THE TASK
State how many lines in the entries below include the string "will", and give nothing beyond that number.

Collected data entries:

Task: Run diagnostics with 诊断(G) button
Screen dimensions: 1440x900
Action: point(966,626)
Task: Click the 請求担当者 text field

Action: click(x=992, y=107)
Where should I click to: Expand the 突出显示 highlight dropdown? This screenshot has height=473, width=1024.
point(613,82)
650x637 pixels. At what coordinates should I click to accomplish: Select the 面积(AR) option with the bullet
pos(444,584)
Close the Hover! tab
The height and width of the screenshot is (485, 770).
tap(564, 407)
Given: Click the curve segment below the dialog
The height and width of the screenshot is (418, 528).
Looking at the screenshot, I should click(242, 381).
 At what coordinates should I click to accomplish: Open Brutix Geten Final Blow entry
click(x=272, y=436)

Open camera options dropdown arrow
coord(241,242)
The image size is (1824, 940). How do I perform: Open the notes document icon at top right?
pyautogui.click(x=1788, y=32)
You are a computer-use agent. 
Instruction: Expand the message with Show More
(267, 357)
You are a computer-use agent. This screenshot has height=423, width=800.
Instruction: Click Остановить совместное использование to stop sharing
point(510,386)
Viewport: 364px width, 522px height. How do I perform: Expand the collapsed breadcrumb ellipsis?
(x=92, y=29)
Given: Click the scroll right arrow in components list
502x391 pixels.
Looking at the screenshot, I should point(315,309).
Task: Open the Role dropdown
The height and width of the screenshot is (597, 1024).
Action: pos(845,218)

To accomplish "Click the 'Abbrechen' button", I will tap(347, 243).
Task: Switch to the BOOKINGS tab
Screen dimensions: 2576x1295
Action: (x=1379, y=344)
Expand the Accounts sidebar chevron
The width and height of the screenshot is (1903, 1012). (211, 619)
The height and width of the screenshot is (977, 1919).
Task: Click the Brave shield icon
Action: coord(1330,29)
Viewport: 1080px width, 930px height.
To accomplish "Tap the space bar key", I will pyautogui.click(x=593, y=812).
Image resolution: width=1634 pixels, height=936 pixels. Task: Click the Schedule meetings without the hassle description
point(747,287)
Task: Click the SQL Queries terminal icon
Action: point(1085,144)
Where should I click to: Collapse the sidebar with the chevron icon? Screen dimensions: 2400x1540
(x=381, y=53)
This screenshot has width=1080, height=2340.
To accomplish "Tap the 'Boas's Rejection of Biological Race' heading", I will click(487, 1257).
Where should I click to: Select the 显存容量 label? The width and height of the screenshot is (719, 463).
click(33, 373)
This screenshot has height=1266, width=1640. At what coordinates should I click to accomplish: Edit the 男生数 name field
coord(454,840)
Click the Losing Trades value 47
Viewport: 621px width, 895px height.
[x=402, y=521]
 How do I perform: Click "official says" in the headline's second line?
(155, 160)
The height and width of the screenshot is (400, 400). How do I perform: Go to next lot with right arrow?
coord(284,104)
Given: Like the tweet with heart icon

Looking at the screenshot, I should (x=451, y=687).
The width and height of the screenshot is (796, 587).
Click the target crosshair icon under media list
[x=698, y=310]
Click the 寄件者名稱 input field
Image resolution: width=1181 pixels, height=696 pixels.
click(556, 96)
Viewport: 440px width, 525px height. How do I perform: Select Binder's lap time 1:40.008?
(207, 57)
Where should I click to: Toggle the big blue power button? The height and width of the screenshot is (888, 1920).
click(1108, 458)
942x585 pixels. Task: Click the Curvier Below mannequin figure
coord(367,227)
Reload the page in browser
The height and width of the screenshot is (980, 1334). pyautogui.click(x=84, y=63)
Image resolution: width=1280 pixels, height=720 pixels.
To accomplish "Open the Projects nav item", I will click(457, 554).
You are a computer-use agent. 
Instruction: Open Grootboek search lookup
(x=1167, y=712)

WRITTEN ANSWER
4